The timing isn’t random. India’s rooftop solar market was valued at $2.52 billion in 2025 and is projected to reach $4.27 billion by 2034, according to IMARC, with residential already the biggest end-user segment at 41% and on-grid systems dominating at 90%. CareEdge has also projected India’s cumulative rooftop solar market could reach 25 GW to 30 GW by FY27, up from 17.02 GW in FY25. Those are solid numbers. The more interesting part is where the demand is shifting: straight into homes.

That shift has been pushed hard by policy and economics. PM Surya Ghar, announced in February 2024, targets rooftop solar for 1 crore households, and by 2026 the program had crossed 26.19 lakh installations. SolarSquare says India has about 70 million viable residential rooftops and still sits below 5% penetration. Shreya Mishra put the inflection point bluntly: 5 years ago, roughly 1 lakh homes were going solar in a year; now, 1 lakh homes are adopting solar every 10 days. Recent sector data backs that momentum — India added 7.1 GW of rooftop solar in 2025, up sharply from 3.2 GW in 2024.
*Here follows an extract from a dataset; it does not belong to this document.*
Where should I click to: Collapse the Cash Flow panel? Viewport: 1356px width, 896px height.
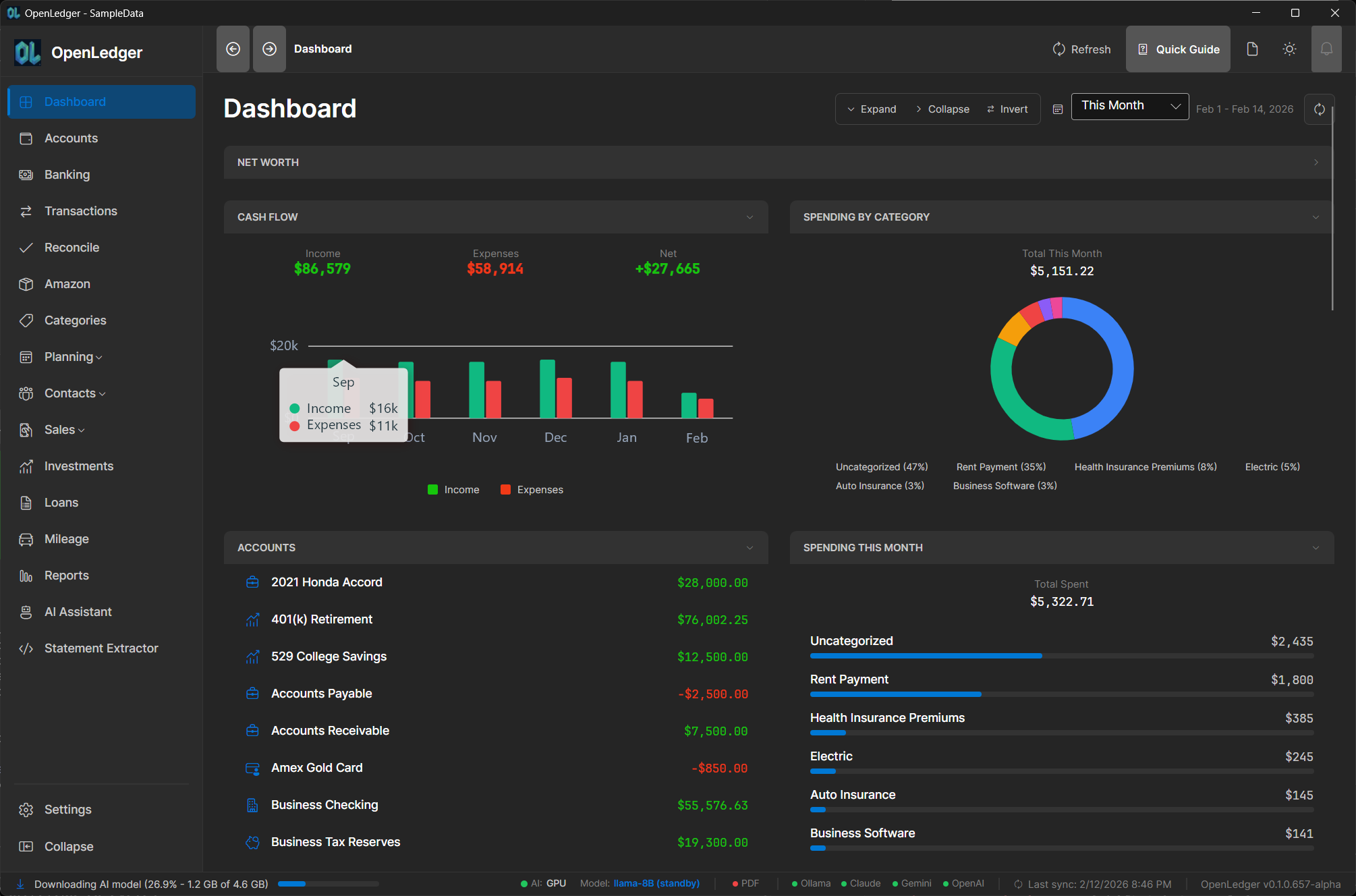(750, 217)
Can the SolarSquare Series C turn it into a home energy brand?

It might. But this only works if SolarSquare can keep service quality tight while expanding fast, because residential solar gets ugly when installs scale faster than maintenance, financing, or support. The next things to watch are simple: how quickly it enters new cities, whether battery storage becomes a real revenue layer, and whether its performance-guarantee model still holds up when the customer base gets much larger.
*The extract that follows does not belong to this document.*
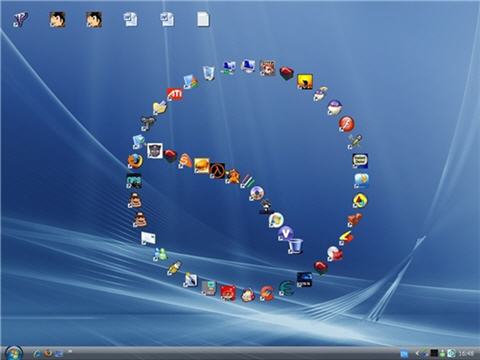
Task: Click the taskbar clock
Action: 466,353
Read how Probably AI raised a $9M seed led by Andreessen Horowitz to build a reliability-first AI platform that verifies outputs against real data, helping enterprises run natural-language analytics without the hallucinations and accuracy risks that plague traditional LLM workflows.

FAQ

  • What happened in SolarSquare’s latest funding round? SolarSquare raised $53 million in a Series C round led by B Capital on June 16, 2026. Existing backers including Lightspeed, Elevation Capital, Lowercarbon Capital, Rainmatter, and Good Capital also joined, pushing the startup’s total funding past $100 million.
  • How does SolarSquare work for a homeowner? It works as an end-to-end rooftop solar service rather than a simple equipment sale. A customer starts with a rooftop survey and 3D design. Then SolarSquare handles installation and subsidy paperwork. It also provides financing support, app-based monitoring, and 5 years of maintenance after the system is live.
  • Who are the founders of SolarSquare? SolarSquare was founded in 2015 by Shreya Mishra, Neeraj Jain, and Nikhil Nahar. Mishra came from BCG and also co-founded Flyrobe, Jain previously worked at Deutsche Bank, and Nahar had earlier operating experience at Panasonic India before helping build the rooftop solar company.
  • Is SolarSquare a solar installer or a broader home energy company? Right now it’s both, or at least that’s the direction. The company already runs a full-stack residential rooftop solar model, and the new round is meant to expand its home-energy offering into financing, battery storage, and energy management, which pushes it beyond a traditional installer category.